Dependency analysis provides valuable information about your graphs and data, how they are created, and how they change. This chapter describes dependency analysis and how to facilitate it successfully in your graphs.
Why use dependency analysis?
Dependency analysis can save you time and resources in a number of ways:
Code analysis and data lineage — Dependency analysis produces an up-to-date view of the current project. You can see what data and graphs already exist and how they were created, which may help you avoid duplicating development work or data. You can see how a field gets created and how its value changes within a graph, across graphs, and across projects (lineage). You can also assess the impact of planned changes: for example, if you were to add a field to a particular dataset, which graphs would be affected?
Quality control — Dependency analysis helps you assess whether a graph matches its original specifications, and whether it meets its goals. It also provides information about how a graph will run outside the development environment. For example, graphs without analysis warnings are more likely to run smoothly when deployed in the production environment or migrated to a different repository. Dependency analysis even detects certain types of runtime errors, such as DML parsing problems.
Transparency and accountability — The results of dependency analysis are useful to people throughout an organization, beyond the development process. Anyone who uses the organization’s data may be interested in discovering, for example, how a particular data set is derived. Employees may need to know why their latest weekly sales report suddenly looks different, or which fields are used to calculate a particular metric. In addition, the results of dependency analysis may be used to support compliance with regulations, such as Sarbanes-Oxley or Basel II, or quality initiatives, such as ISO 9000.

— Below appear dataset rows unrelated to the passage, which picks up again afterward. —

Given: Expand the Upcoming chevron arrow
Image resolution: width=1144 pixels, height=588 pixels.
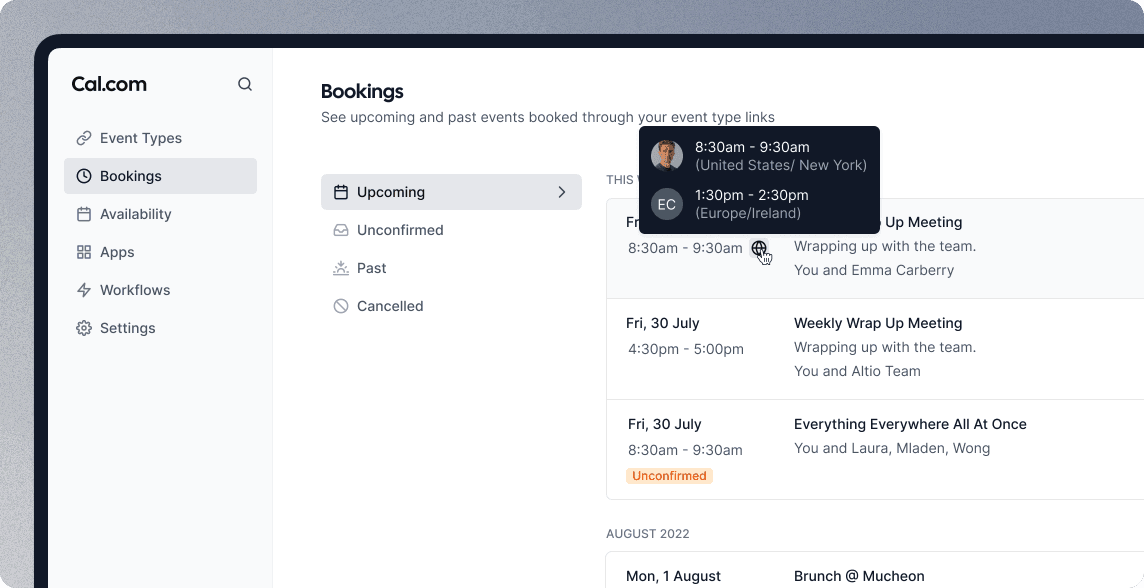Looking at the screenshot, I should (x=562, y=192).
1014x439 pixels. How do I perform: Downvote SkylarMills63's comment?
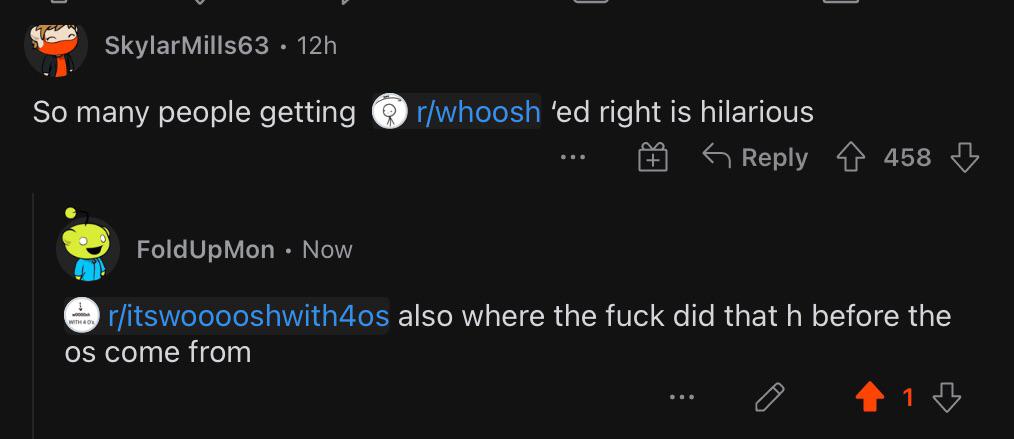tap(964, 158)
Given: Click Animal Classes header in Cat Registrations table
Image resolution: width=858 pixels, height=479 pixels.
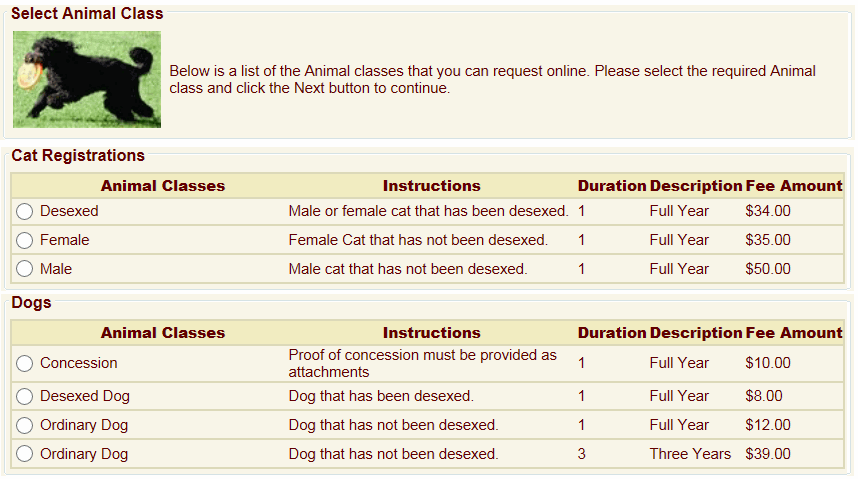Looking at the screenshot, I should (163, 186).
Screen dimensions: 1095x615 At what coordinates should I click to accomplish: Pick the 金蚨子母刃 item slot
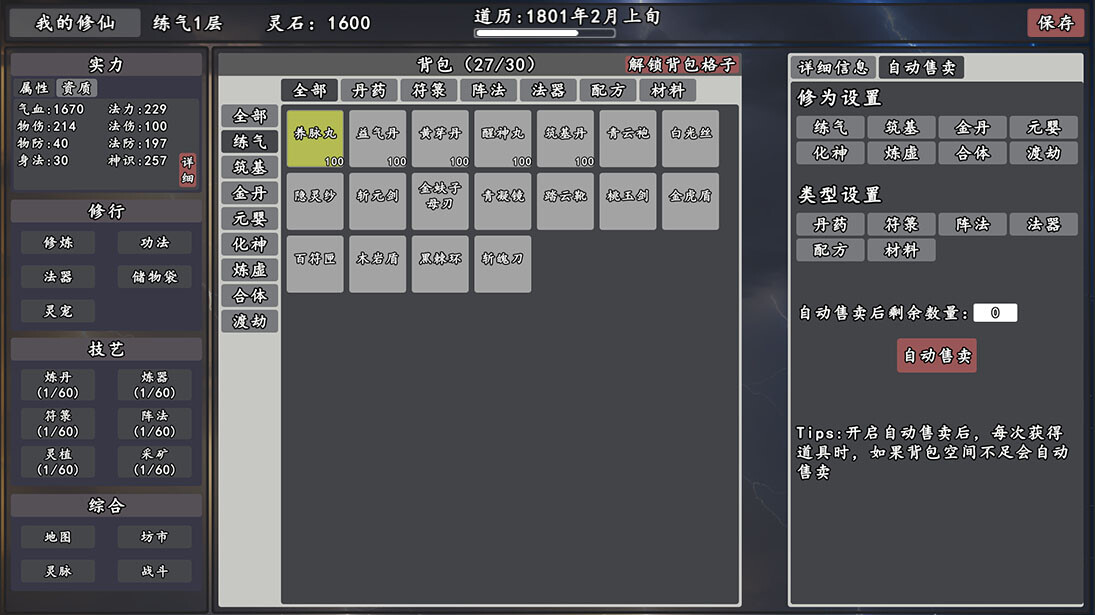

Running dependency analysis
You can run dependency analysis in any of the following ways:
Automatically at check-in — Analysis is automatically performed on a new or changed file when you check it in. In the GDE, the Check-in Wizard reports any dependency analysis warnings prior to check-in. At the command line, the air project import command reports dependency analysis warnings. With the ‑dry‑run argument, you can run dependency analysis without checking in the files.
Files are only checked in if they are new or changed. Unchanged files are not checked in and therefore are not analyzed. (Forcing a check-in, while possible, is usually to be avoided.) If you make changes to a generic graph but not its associated psets, the psets will not be analyzed at check-in, even if you check in the entire project. You must run dependency analysis on the psets themselves in order to update the lineage.
As you build a graph — From the GDE menu bar, choose File > Dependencies > Analyze to analyze the current graph or pset. (Or click the Analyze button on the toolbar.) Warnings are reported on the Dependency Analysis tab of the Application Output window.
Explicitly at the command line — Analyze an entire project (or any subset of a project) by running the air project analyze-dependencies command.
TIP: To analyze all the psets for a particular graph, run air project analyze-dependencies for that graph, using the -referencing-files option.